From the mind of an award-winning composer and recent law school graduate, Derrick Wang, comes a story about the odd relationship between Justices Scalia and Ginsburg– in the form of an opera. Opera seria, to be more specific.
WASHINGTON (AP) — He’s a tenor stuck in the 18th century. She’s a soprano who evolves over time.
They fight like cats and dogs at work, but somehow forge and maintain a beautiful friendship.
It’s “Scalia/Ginsburg,” the opera by award-winning composer Derrick Wang, who just graduated from the University of Maryland law school.
NPR delves into Wang’s reasoning:
“I realized this is the most dramatic thing I’ve ever read in law school … and I started to hear music — a rage aria about the Constitution,” Wang said. “And then, in the midst of this roiling rhetoric, counterpoint, as Justice Ginsburg’s words appeared to me — a beacon of lyricism with a steely strength and a fervent conviction all their own. And I said to myself, ‘This is an opera.’ “
Justice Scalia, “the tenor,” bellows,
“The justices are blind. How can they spout this? The Constitution says absolutely nothing about this!”

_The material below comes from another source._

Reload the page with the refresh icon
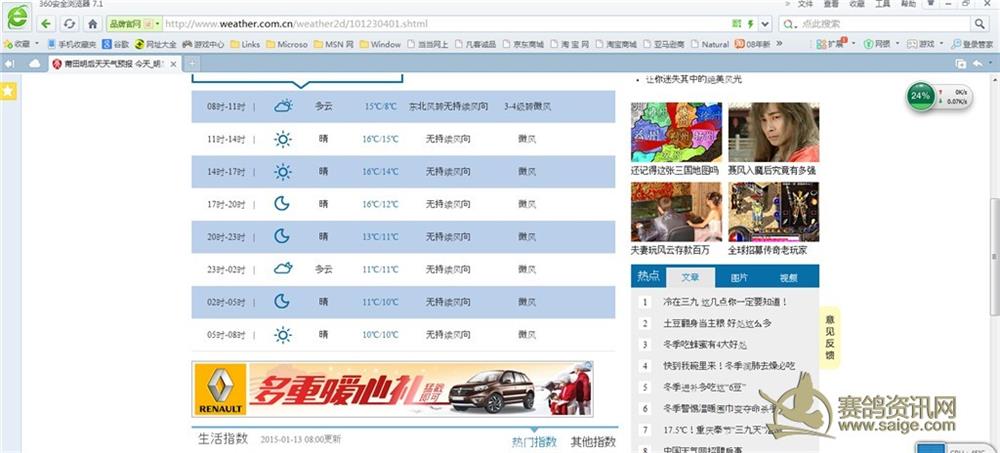This screenshot has width=1000, height=453. [x=69, y=23]
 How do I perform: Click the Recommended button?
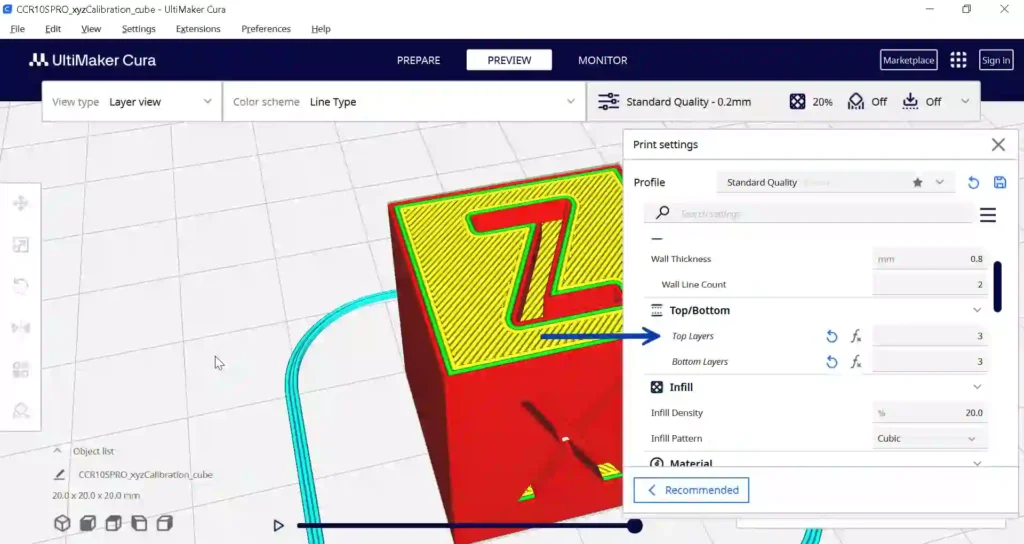click(691, 490)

Justice Ginsburg, the soprano, retorts:
“How many times must I tell you, dear Mister Justice Scalia: You’d spare us such pain if you’d just entertain this idea,” Ginsburg says. “You are searching in vain for a bright-line solution to a problem that isn’t so easy to solve. But the beautiful thing about our Constitution is that, like our society, it can evolve.”
“Constitutional interpretation, in song.” Sounds more like opera buffa, to me.